# What is required
Give back all of the records, exactly and completely.
****
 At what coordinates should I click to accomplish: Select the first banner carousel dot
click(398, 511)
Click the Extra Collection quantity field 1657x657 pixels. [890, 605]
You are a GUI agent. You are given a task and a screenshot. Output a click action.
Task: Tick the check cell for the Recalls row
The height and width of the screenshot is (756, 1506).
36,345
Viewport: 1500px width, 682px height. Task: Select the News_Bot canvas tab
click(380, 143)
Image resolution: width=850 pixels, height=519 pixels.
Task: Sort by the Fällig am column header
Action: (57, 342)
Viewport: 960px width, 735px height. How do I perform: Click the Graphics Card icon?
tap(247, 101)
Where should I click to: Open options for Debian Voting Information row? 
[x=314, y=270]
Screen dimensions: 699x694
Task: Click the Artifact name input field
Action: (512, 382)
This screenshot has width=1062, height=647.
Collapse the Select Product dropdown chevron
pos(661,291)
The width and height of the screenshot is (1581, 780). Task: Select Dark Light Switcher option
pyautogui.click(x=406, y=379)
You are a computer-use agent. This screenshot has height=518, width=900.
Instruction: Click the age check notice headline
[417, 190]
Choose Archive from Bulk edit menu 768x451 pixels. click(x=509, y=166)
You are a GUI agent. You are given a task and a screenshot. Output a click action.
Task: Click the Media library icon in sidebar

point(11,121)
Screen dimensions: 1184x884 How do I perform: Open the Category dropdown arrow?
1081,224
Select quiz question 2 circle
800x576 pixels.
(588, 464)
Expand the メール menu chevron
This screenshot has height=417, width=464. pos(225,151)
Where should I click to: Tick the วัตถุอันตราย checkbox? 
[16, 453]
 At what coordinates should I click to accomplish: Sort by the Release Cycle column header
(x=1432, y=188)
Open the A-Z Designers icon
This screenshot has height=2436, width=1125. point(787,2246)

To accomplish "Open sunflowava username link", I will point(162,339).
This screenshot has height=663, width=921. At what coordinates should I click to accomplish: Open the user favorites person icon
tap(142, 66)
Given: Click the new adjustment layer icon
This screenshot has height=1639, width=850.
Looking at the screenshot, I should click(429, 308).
****
# Exercise solution
 At what coordinates should I click to accomplish: Select the first banner carousel dot
click(398, 511)
Click the Extra Collection quantity field 1657x657 pixels. [890, 605]
You are a GUI agent. You are given a task and a screenshot. Output a click action.
Task: Tick the check cell for the Recalls row
The height and width of the screenshot is (756, 1506).
36,345
Viewport: 1500px width, 682px height. Task: Select the News_Bot canvas tab
click(380, 143)
Image resolution: width=850 pixels, height=519 pixels.
Task: Sort by the Fällig am column header
Action: (57, 342)
Viewport: 960px width, 735px height. How do I perform: Click the Graphics Card icon?
tap(247, 101)
Where should I click to: Open options for Debian Voting Information row? 
[x=314, y=270]
Screen dimensions: 699x694
Task: Click the Artifact name input field
Action: (512, 382)
This screenshot has width=1062, height=647.
Collapse the Select Product dropdown chevron
pos(661,291)
The width and height of the screenshot is (1581, 780). Task: Select Dark Light Switcher option
pyautogui.click(x=406, y=379)
You are a computer-use agent. This screenshot has height=518, width=900.
Instruction: Click the age check notice headline
[417, 190]
Choose Archive from Bulk edit menu 768x451 pixels. click(x=509, y=166)
You are a GUI agent. You are given a task and a screenshot. Output a click action.
Task: Click the Media library icon in sidebar

point(11,121)
Screen dimensions: 1184x884 How do I perform: Open the Category dropdown arrow?
1081,224
Select quiz question 2 circle
800x576 pixels.
(588, 464)
Expand the メール menu chevron
This screenshot has height=417, width=464. pos(225,151)
Where should I click to: Tick the วัตถุอันตราย checkbox? 
[16, 453]
 At what coordinates should I click to accomplish: Sort by the Release Cycle column header
(x=1432, y=188)
Open the A-Z Designers icon
This screenshot has height=2436, width=1125. point(787,2246)

To accomplish "Open sunflowava username link", I will point(162,339).
This screenshot has height=663, width=921. At what coordinates should I click to accomplish: Open the user favorites person icon
tap(142, 66)
Given: Click the new adjustment layer icon
This screenshot has height=1639, width=850.
Looking at the screenshot, I should click(429, 308).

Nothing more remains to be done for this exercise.